>>>>>
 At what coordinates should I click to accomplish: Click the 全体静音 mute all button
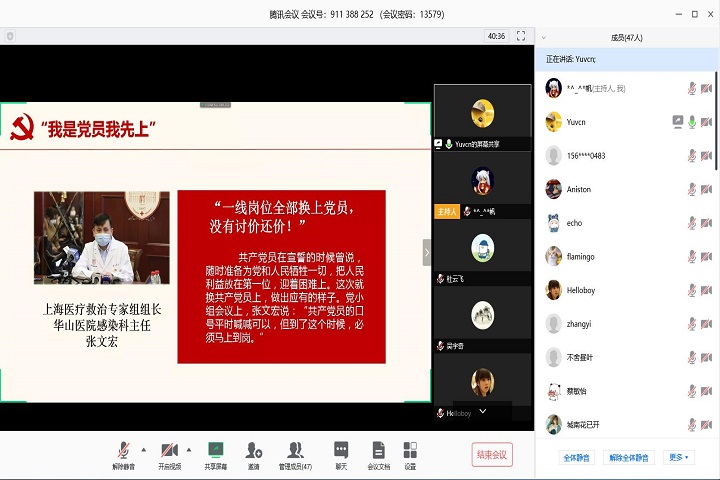(577, 457)
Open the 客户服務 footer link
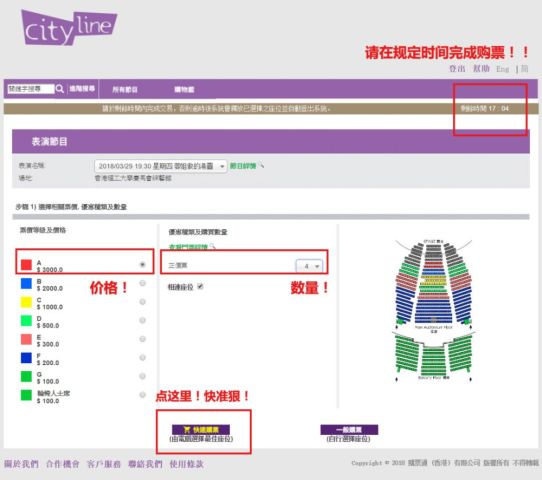The height and width of the screenshot is (480, 542). [x=104, y=464]
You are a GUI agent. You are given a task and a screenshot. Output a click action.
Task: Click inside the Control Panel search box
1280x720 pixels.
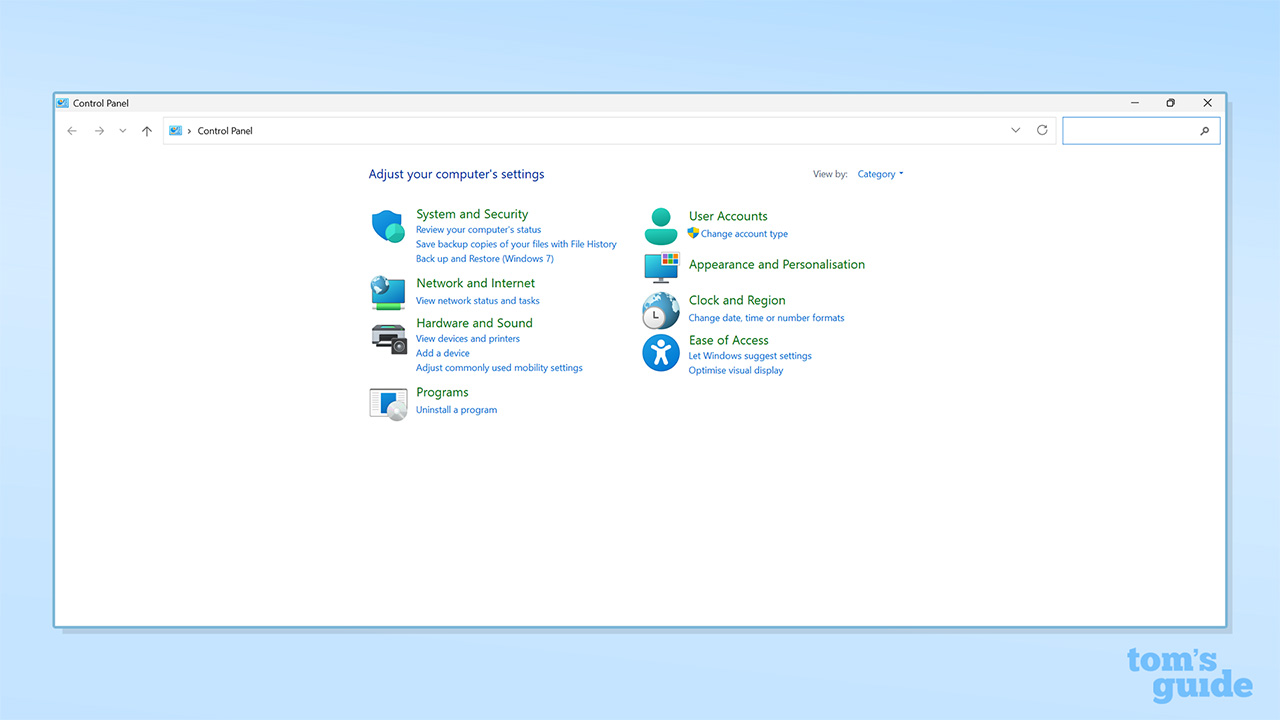tap(1130, 131)
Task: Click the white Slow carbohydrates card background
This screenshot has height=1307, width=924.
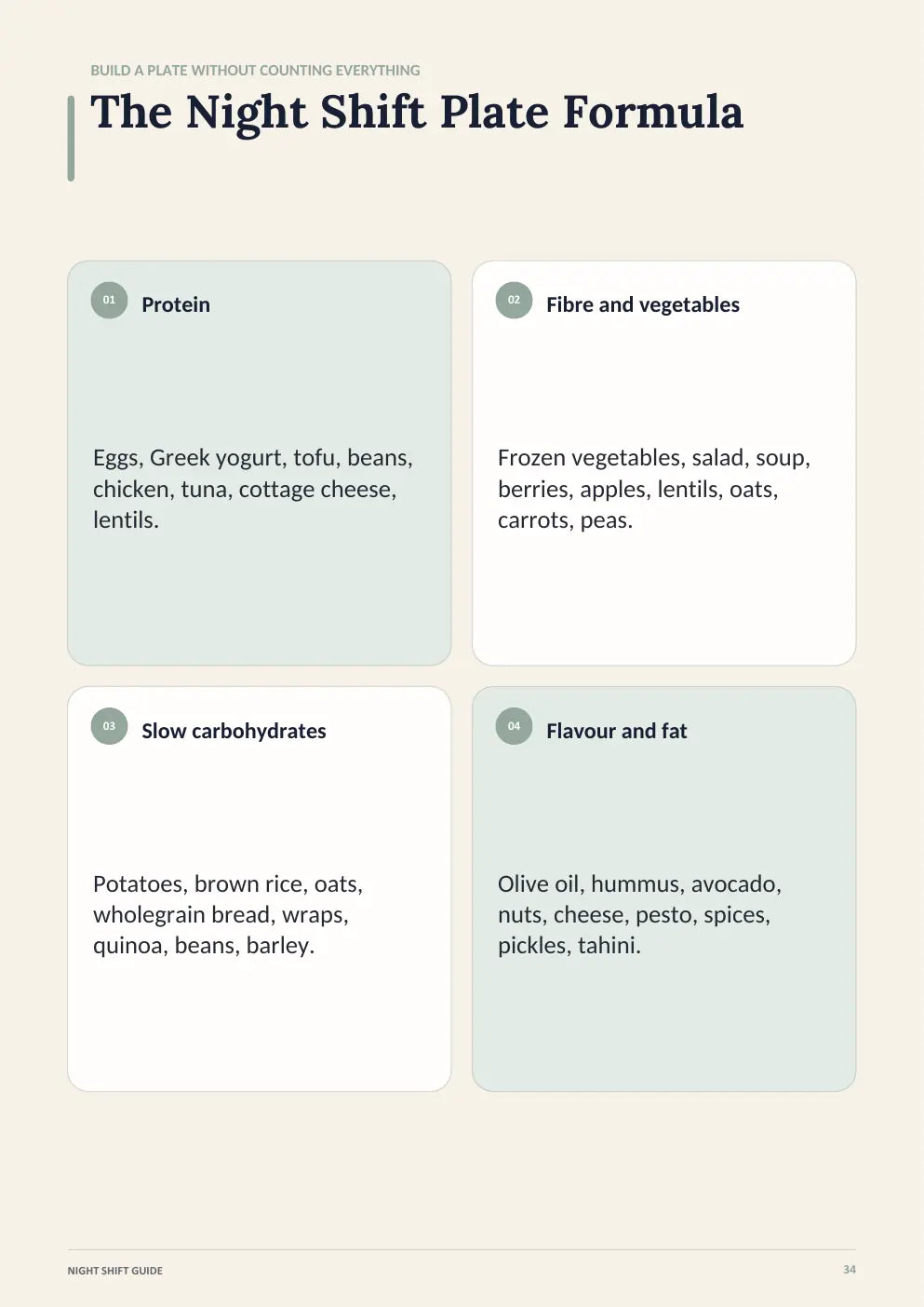Action: pos(259,1024)
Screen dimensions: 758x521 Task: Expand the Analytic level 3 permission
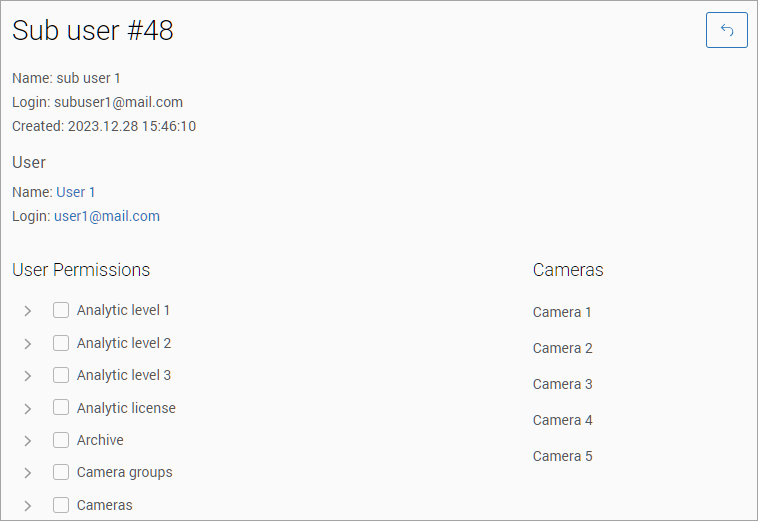[x=28, y=376]
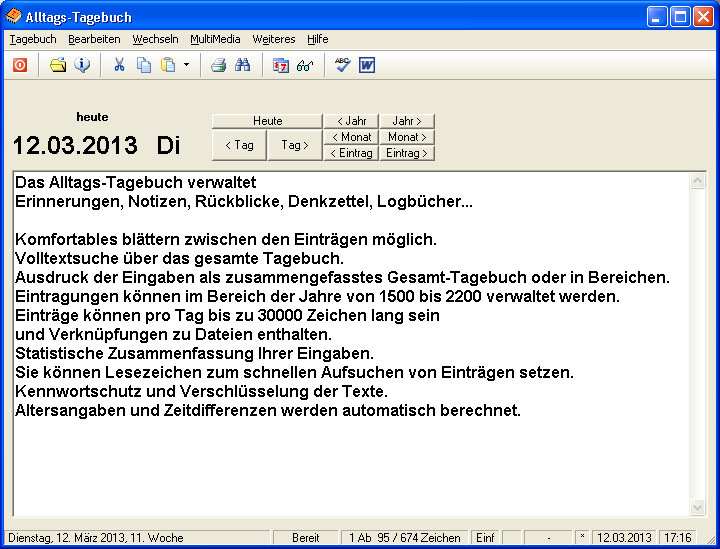Run spell check with ABC icon
720x549 pixels.
coord(343,65)
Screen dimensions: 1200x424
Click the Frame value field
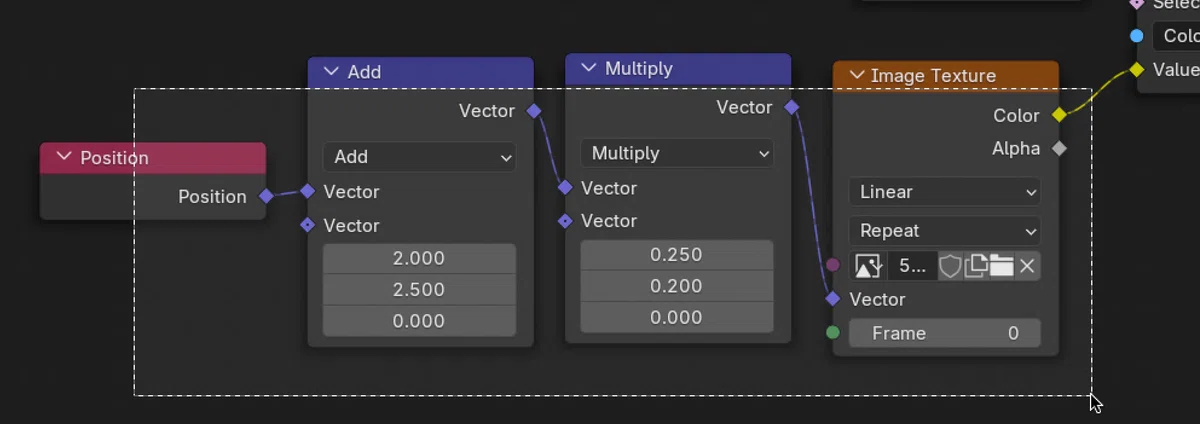pos(945,333)
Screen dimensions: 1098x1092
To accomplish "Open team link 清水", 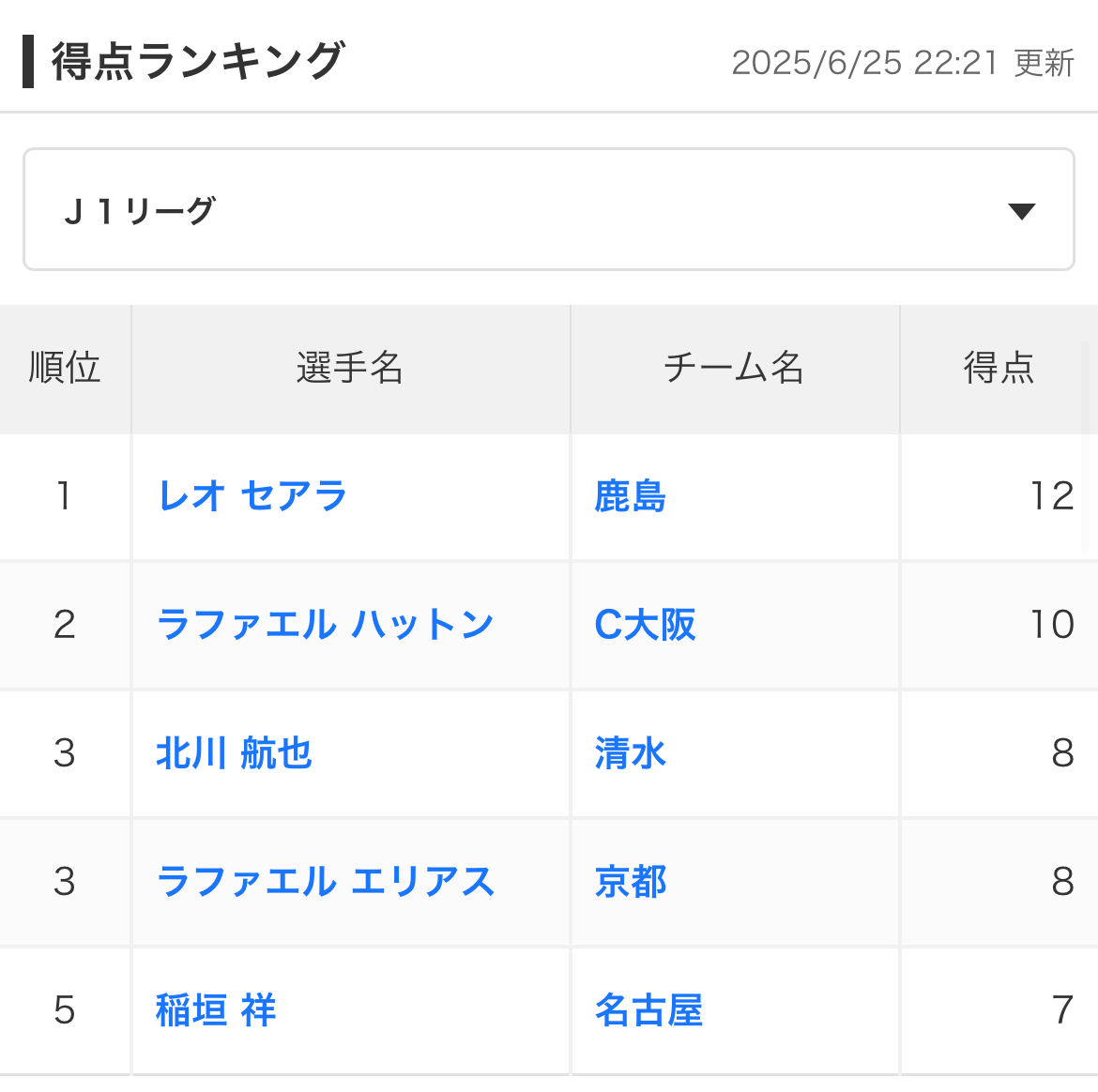I will (630, 753).
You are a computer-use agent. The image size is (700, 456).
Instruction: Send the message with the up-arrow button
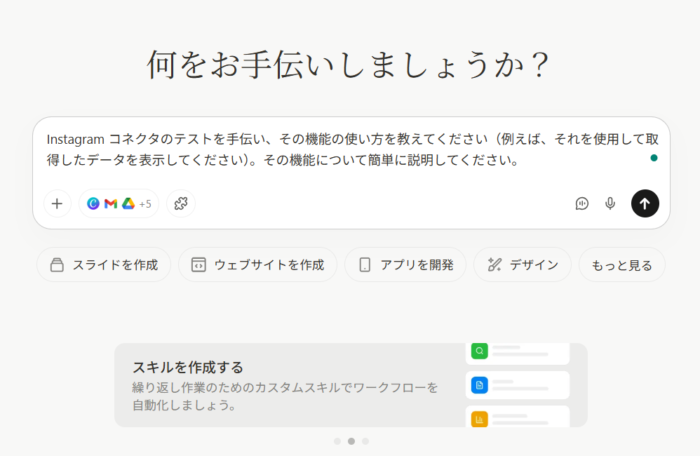pyautogui.click(x=645, y=203)
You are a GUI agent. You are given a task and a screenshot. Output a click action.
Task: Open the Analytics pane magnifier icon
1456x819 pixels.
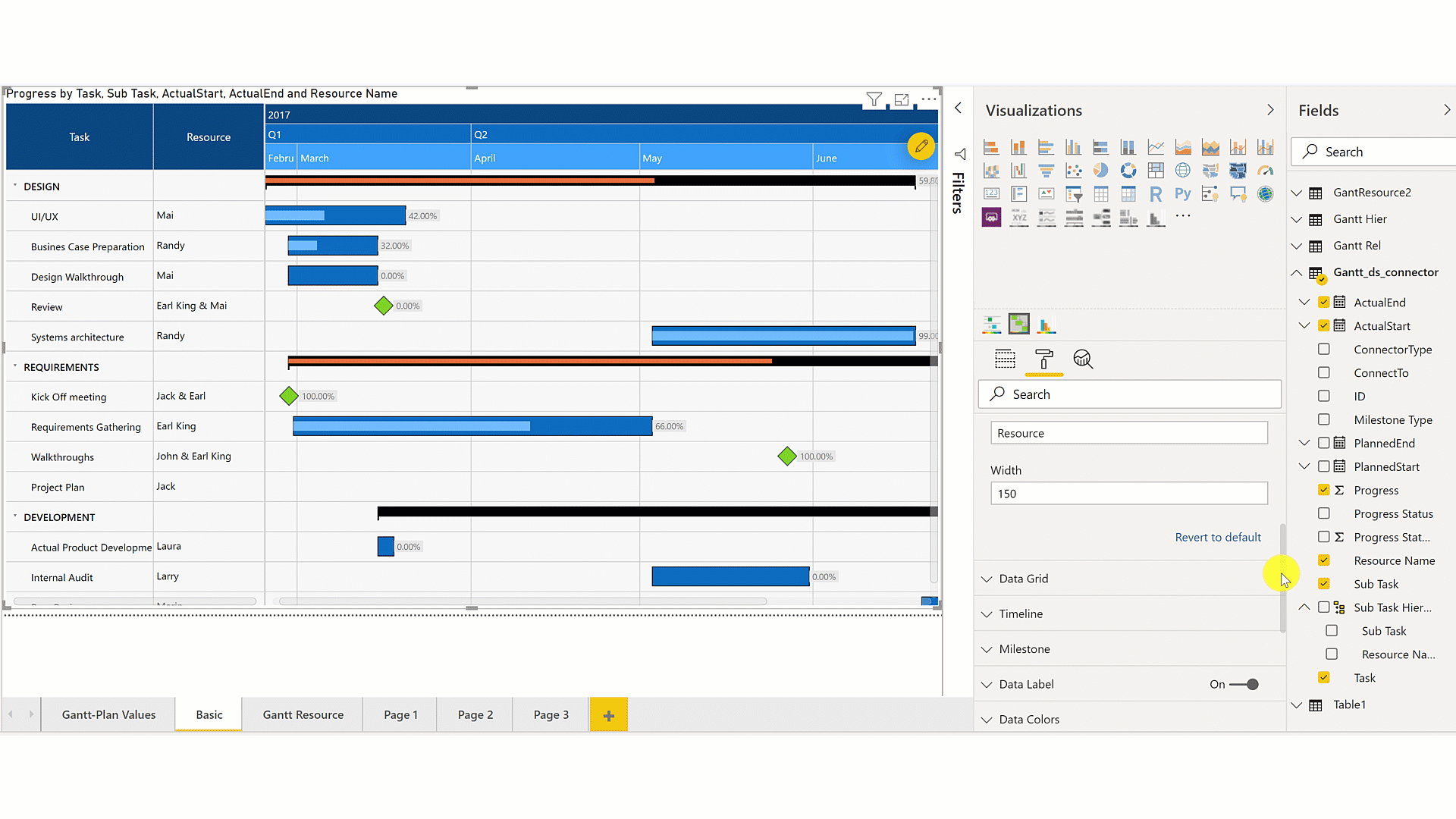[x=1083, y=359]
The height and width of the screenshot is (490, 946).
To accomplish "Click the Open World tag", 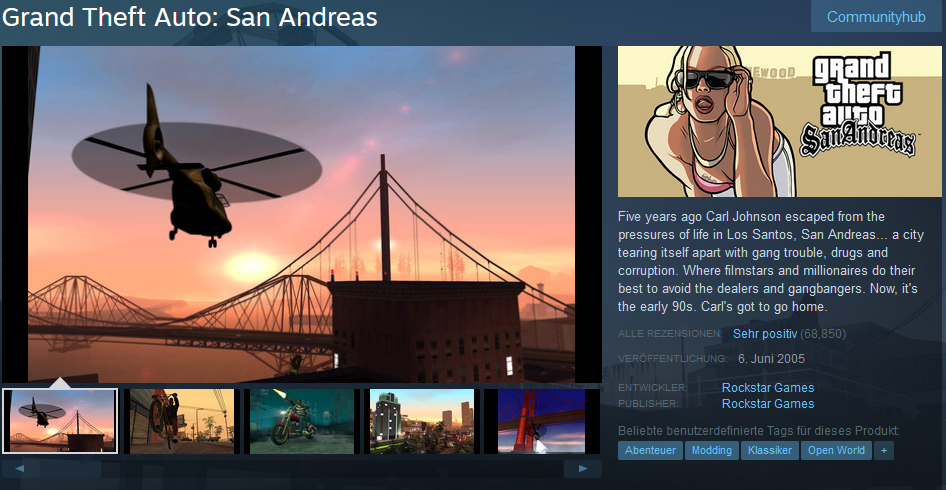I will click(836, 450).
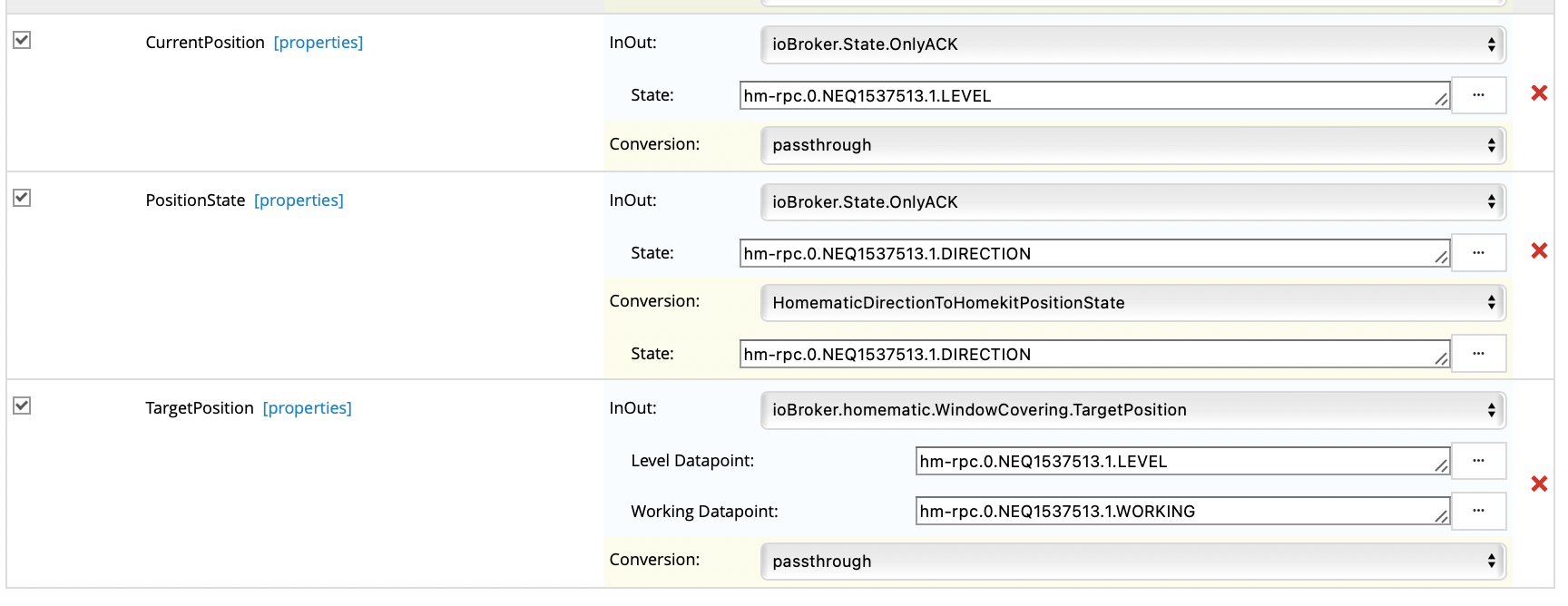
<<<<<
### Short task
Can you reproduce the entries from the start up to and including the line with "tap(1130, 131)", substituting "search field" for "search box", with everything else unchanged and the pictures left out?

### Result of the task
 At what coordinates should I click to accomplish: Click the 全体静音 mute all button
(577, 457)
Open the 客户服務 footer link
The height and width of the screenshot is (480, 542). [x=104, y=464]
You are a GUI agent. You are given a task and a screenshot. Output a click action.
Task: Click inside the Control Panel search field
1280x720 pixels.
tap(1130, 131)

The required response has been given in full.